The Nintendo Switch system software is an updatable firmware and operating system used by the Nintendo Switch gaming console.



Nintendo released little about the Switch’s internals into the public. Computer security researchers as well as developers of the Nintendo 3DS emulator Citra analyzed the operating system.[3][4]

They found that the operating system’s internal name is Horizon, that it is an evolution of the Nintendo 3DS system software, and that it implements a microkernel architecture.[3] All drivers run in userspace, including the Nvidia driver which the security researchers described as “kind of similar to the Linux driver”. The graphics driver features an undocumented thin API layer, called NVN, which is “kind of like Vulkan”.[3] All userspace processes use Address Space Layout Randomization and are sandboxed.[3]

According to the Nintendo Switch system software's licensing information, code from FreeBSD kernel is utilized by Horizon.[5]

Horizon utilizes several components from Android such as the Stagefright multimedia framework.[6] According to the Citra authors – who have also begun to develop a Switch emulator called yuzu – “Nintendo re-purposed the Android graphics stack and used it in the Switch for Rendering (computer graphics).”[4]
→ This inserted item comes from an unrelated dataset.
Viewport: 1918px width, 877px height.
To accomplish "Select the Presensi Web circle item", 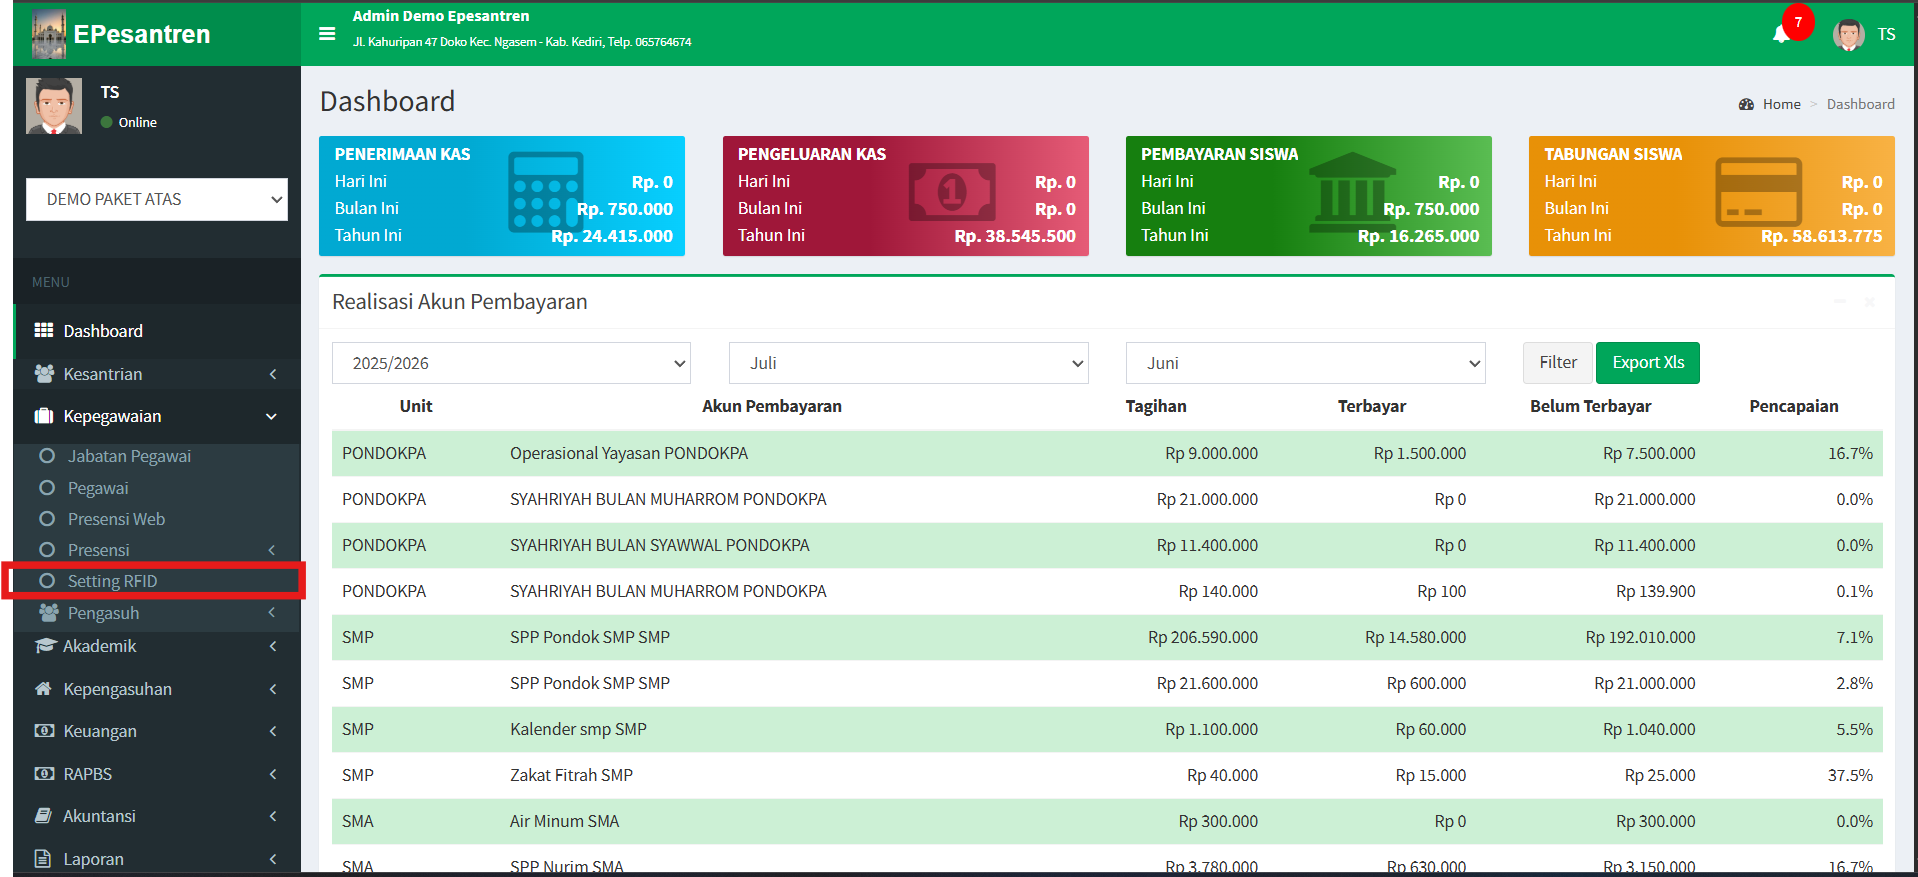I will coord(116,519).
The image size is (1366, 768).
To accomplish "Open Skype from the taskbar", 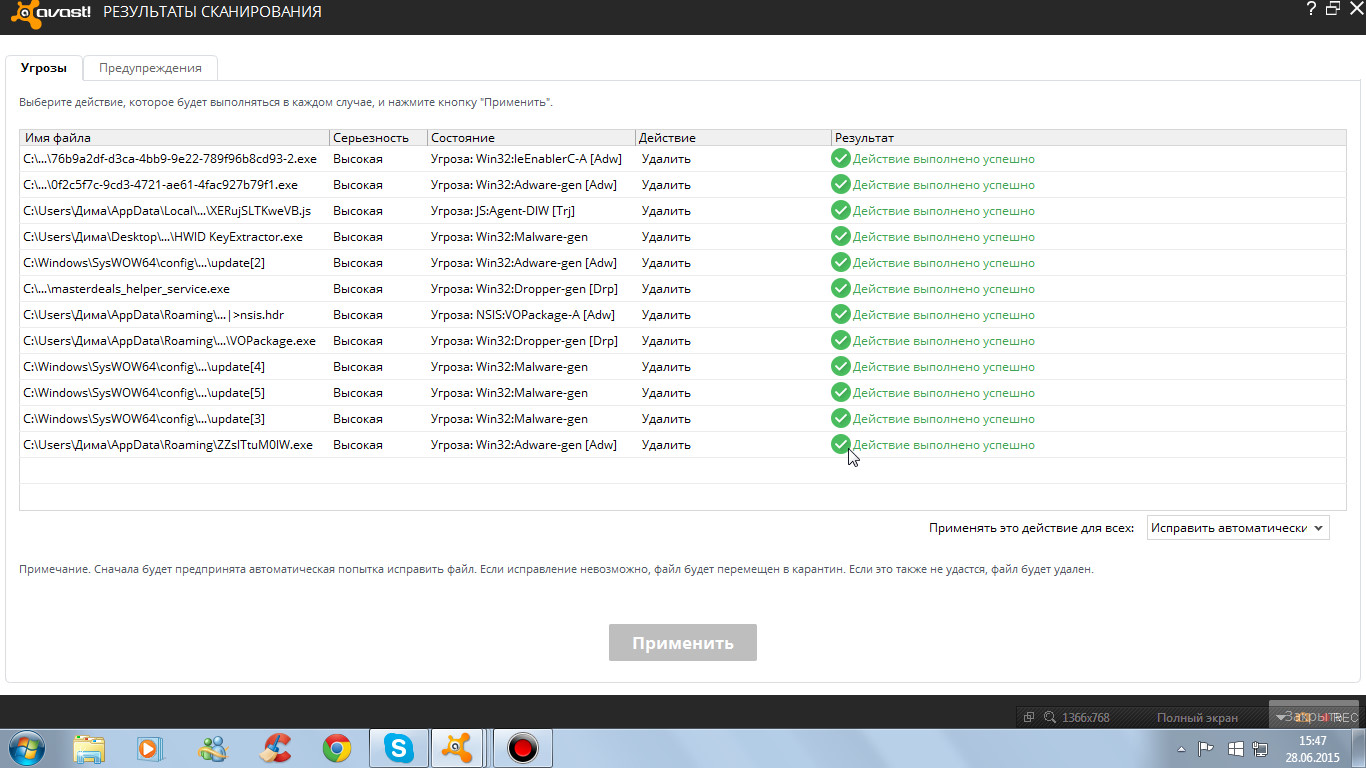I will 400,748.
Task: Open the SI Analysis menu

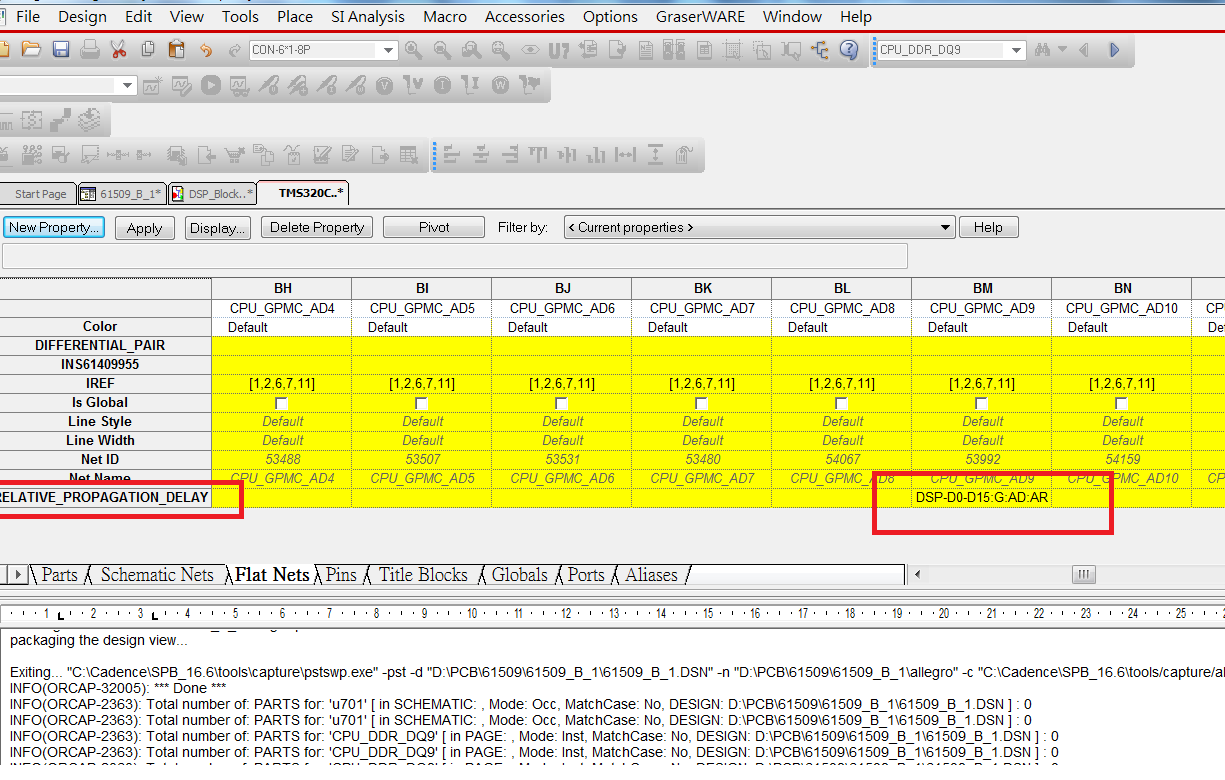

Rendering of web content is done via WebKit. Although an end-user web browser is not available on the console thus far, a WebKit applet is still accessible when connecting to a network that requires a web login, and the WebKit applet is also used for several operating system functions, such as the Nintendo eShop.[7]

Unlike previous consoles, Nintendo purposefully designed the system software to be as minimalist as possible, with the home menu running under 200 kilobytes. This minimalism is meant to improve system performance and launch games faster.[8]

User interface[edit]

Home Screen[edit]

The Nintendo Switch home screen has battery, internet and time information in the top right corner, and below it is a grid showing all software on the system, downloaded or physical. Underneath that it has shortcuts to OS functions such as the Nintendo eShop, settings, a sleep mode button and more.[9]


The News function of the Nintendo Switch software allows users to read gaming news and advertisements provided by Nintendo and third-party developers.[10] News is also displayed when the system is locked.

The News interface was originally available in the 1.0.0 version of the software, however new headlines were not transmitted until the 2.0.0 update was released. The 3.0.0 update revamped the News system, adding multiple news "channels" for different games that users can subscribe to. The news headlines that appear depend on which channels are subscribed to. The 4.0.0 update further improved the News screen, updating its layout.

Nintendo eShop[edit]

The Nintendo eShop option on the Home menu opens a WebKit-based interface that allows games to be purchased and downloaded from the Nintendo eShop.[citation needed]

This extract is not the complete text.